Le Ministre de la santé invite les infirmiers à ne pas faire grève

Par Idriss Linge - 26/04/2012

Il assure que leurs préoccupations sont en examen

 

Le ministre Mama Fouda en charge de la Santé publique, a signé un communiqué où il invite les personnels du corps des infirmiers, à continuer de prodiguer convenablement des soins aux malades qui se présenteraient dans leurs services. Le communiqué du ministre fait suite au mot d’ordre de grève annoncé par les infirmiers des hôpitaux publics de première catégorie à partir du 23 avril 2012. Ces personnels médicaux sanitaires des hôpitaux de première catégorie, réclament un prolongement de leur retraite à 60 ans, et aussi que leur soit allouée leur quotte part sur les bénéficies que génèrent les hôpitaux, en raison du travail qu’ils y font.
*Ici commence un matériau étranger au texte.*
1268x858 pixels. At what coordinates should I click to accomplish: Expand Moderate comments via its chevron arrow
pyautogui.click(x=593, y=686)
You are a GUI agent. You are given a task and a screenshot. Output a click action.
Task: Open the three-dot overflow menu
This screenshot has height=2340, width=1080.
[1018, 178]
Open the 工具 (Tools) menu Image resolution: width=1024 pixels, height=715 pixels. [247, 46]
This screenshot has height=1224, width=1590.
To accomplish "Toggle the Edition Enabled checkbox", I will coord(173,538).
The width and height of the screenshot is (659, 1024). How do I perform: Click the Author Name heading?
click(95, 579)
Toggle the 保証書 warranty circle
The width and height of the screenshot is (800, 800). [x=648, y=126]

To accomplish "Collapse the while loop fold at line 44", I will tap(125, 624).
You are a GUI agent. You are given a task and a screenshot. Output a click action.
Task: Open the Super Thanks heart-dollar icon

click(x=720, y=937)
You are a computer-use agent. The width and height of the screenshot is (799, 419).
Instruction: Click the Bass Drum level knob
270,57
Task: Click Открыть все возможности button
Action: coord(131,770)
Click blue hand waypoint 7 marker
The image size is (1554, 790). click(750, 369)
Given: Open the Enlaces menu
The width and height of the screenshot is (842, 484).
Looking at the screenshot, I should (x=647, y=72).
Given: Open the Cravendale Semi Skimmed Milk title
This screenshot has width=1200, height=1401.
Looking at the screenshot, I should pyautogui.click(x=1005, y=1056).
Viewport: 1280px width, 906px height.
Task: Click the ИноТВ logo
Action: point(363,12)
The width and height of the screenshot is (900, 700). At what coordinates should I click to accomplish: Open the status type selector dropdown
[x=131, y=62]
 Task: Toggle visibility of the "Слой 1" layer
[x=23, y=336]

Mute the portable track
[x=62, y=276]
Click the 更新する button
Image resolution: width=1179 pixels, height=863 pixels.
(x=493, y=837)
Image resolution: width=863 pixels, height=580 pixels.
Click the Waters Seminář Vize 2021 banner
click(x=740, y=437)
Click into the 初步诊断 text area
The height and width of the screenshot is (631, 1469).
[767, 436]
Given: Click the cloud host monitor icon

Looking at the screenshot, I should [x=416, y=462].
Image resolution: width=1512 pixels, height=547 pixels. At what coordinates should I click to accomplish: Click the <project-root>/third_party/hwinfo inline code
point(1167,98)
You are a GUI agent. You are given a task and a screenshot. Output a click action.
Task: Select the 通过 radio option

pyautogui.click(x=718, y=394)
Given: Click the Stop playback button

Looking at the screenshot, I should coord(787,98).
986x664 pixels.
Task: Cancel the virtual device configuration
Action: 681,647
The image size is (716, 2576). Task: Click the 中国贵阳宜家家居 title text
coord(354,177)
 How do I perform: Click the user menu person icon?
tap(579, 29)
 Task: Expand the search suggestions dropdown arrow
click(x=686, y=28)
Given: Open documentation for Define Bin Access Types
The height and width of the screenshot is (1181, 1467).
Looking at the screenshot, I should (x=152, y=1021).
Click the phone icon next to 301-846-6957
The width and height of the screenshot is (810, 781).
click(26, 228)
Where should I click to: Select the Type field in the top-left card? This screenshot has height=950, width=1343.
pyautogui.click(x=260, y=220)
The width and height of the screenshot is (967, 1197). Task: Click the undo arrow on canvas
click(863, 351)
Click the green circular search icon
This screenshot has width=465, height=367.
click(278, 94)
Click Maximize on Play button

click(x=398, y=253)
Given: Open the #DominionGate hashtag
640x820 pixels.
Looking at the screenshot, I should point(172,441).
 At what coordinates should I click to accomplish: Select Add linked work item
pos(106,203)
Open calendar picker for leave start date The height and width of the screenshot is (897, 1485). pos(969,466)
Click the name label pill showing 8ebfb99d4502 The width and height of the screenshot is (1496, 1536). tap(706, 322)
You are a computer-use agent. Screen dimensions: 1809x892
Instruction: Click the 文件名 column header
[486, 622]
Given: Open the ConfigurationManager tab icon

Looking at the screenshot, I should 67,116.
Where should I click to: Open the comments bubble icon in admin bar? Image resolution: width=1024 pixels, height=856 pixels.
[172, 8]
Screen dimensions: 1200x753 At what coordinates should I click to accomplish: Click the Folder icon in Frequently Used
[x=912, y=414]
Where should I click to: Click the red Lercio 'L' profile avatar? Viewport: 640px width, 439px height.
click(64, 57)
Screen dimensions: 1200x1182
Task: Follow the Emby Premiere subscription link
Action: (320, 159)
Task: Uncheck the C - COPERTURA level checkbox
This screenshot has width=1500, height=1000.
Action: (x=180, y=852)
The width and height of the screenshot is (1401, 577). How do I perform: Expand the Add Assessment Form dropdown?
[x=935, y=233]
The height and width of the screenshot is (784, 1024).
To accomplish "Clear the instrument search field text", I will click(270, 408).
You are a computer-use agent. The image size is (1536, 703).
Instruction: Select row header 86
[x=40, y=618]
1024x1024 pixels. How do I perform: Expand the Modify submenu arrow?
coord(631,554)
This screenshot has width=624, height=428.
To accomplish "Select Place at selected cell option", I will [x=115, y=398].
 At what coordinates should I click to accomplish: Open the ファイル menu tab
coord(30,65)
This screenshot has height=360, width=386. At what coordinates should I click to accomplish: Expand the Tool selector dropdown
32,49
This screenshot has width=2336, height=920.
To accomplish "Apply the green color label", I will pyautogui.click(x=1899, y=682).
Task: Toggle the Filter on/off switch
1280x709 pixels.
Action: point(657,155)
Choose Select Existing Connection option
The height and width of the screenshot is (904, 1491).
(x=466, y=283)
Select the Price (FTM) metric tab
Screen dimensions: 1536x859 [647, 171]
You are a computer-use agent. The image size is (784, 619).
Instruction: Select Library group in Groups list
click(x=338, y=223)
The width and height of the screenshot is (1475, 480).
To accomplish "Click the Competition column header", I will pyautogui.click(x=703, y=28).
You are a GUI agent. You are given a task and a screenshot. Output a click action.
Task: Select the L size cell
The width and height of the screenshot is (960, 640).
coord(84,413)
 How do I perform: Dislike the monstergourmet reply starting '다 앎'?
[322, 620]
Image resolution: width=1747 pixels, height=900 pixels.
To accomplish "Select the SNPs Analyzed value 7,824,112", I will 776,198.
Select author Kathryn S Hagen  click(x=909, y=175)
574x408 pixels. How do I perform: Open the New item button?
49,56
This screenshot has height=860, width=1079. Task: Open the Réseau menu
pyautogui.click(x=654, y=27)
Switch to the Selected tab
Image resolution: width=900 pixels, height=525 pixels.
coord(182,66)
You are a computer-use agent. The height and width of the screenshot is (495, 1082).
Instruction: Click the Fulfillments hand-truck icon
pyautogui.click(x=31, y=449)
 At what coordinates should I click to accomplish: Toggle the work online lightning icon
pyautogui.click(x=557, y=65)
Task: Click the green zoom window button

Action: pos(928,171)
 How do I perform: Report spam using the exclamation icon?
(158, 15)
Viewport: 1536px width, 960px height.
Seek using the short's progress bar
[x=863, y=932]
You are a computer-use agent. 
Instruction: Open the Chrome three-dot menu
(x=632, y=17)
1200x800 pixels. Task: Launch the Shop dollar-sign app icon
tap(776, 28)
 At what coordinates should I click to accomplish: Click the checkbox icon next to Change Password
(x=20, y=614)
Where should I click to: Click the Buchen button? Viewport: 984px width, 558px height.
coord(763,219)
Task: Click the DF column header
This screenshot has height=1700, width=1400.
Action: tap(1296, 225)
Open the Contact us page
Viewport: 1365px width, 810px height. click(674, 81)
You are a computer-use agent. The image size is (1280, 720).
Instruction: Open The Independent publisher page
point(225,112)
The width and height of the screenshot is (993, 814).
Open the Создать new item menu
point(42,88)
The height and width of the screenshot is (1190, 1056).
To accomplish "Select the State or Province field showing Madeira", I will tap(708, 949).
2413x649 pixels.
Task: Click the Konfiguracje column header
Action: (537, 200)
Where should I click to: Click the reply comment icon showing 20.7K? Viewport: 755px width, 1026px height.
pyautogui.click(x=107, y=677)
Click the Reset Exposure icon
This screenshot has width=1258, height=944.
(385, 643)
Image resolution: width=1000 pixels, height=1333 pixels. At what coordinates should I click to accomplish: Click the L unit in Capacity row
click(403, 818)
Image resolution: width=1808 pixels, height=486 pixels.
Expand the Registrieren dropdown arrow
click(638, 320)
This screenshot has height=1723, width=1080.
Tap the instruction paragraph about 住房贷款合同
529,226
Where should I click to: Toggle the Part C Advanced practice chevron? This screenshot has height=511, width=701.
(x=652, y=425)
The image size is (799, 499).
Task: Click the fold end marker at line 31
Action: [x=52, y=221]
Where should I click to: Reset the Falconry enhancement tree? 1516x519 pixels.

Le communiqué du ministre a fait savoir que pour la date de mise en retraite, cela ne dépendait pas de lui uniquement. Cela serait une longue procédure, avec l’implication de plusieurs départements ministériels, avec en tête celui de la Fonction publique. Pour ce qui est des revendications de quotte part de dividende des bénéfices d’hôpitaux, le communiqué laisse entendre qu’on ne peut négocier un montant homogène pour toutes les structures, et qu’il faudrait que cela se discute avec les responsables hôpital par hôpital et en fonction des marges de bénéfice réalisées par chacun d’eux. Le ministre a enfin tenu à faire savoir que des discussions sont engagées au sein du gouvernement pour trouver une solution durable à leurs préoccupations.

 

© cename.net

Difficile pour l’heure de savoir si le communiqué du ministre suffira à calmer les uns et les autres dans le corps des personnels de santé. Certains responsables du syndicat de ce corps de métier ont fait savoir qu’ils comptaient grever jusqu’à ce que le chef de l’Etat Paul Biya revoie le départ en retraite à 60 ans et non à 55 ans parce qu’à cet âge explique une parmi eux, le personnel a la capacité de comprendre et de former les autres. Nous tirons sur la sonnette d’alarme, pour que les pouvoirs publics prennent finalement en compte nos doléances faute de quoi nous passerons à la phase active. Cette fois nous avons assuré le service minimum, la prochaine fois, ce sera le blocus total de l’hôpital, apprend-on de certains infirmiers de l’hôpital centrale de Yaoundé. La lettre annonçant le mot de grève particulièrement suivi, mentionne entre autres revendications, l’application de la convention collective des hôpitaux de 1ère catégorie, la fin de la maltraitance des personnels et la mauvaise gestion financière et technique des hôpitaux. La prise en charge gratuite des personnels et de leur famille nucléaire, la fin des répressions contre les délégués du personnel et syndicaux dans l’exercice de leurs fonctions, en violation de la convention 087 sur la liberté syndicale et de la protection du droit syndical de l’Organisation internationale du travail (Oit) ratifiée par le Cameroun en 1948, le mauvais classement des personnels de santé contractuel, le détournement des malades, ainsi que l’aménagement du statut particulier des corps de la santé publique.